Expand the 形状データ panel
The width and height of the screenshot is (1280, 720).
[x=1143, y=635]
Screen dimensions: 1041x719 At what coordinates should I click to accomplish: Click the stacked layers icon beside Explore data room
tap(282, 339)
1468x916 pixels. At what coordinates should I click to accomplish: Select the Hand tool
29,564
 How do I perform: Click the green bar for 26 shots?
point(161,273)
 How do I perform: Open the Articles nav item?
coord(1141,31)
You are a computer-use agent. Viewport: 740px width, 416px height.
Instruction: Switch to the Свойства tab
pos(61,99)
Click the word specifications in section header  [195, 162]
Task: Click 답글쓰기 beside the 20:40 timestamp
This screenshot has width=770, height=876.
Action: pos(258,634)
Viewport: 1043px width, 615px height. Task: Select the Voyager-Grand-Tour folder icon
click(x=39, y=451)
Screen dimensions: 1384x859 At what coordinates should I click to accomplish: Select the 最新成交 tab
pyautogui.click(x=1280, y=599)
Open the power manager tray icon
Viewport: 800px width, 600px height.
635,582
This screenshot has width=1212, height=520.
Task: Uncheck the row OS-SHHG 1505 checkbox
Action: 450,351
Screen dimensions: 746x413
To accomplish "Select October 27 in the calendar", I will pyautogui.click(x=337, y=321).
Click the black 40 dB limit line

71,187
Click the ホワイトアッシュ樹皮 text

#####

A verbatim copy of every record is what you should return.

### [Solution below]
Expand the 形状データ panel
The width and height of the screenshot is (1280, 720).
[x=1143, y=635]
Screen dimensions: 1041x719 At what coordinates should I click to accomplish: Click the stacked layers icon beside Explore data room
tap(282, 339)
1468x916 pixels. At what coordinates should I click to accomplish: Select the Hand tool
29,564
 How do I perform: Click the green bar for 26 shots?
point(161,273)
 How do I perform: Open the Articles nav item?
coord(1141,31)
You are a computer-use agent. Viewport: 740px width, 416px height.
Instruction: Switch to the Свойства tab
pos(61,99)
Click the word specifications in section header  [195, 162]
Task: Click 답글쓰기 beside the 20:40 timestamp
This screenshot has width=770, height=876.
Action: pos(258,634)
Viewport: 1043px width, 615px height. Task: Select the Voyager-Grand-Tour folder icon
click(x=39, y=451)
Screen dimensions: 1384x859 At what coordinates should I click to accomplish: Select the 最新成交 tab
pyautogui.click(x=1280, y=599)
Open the power manager tray icon
Viewport: 800px width, 600px height.
635,582
This screenshot has width=1212, height=520.
Task: Uncheck the row OS-SHHG 1505 checkbox
Action: 450,351
Screen dimensions: 746x413
To accomplish "Select October 27 in the calendar", I will pyautogui.click(x=337, y=321).
Click the black 40 dB limit line

71,187
Click the ホワイトアッシュ樹皮 text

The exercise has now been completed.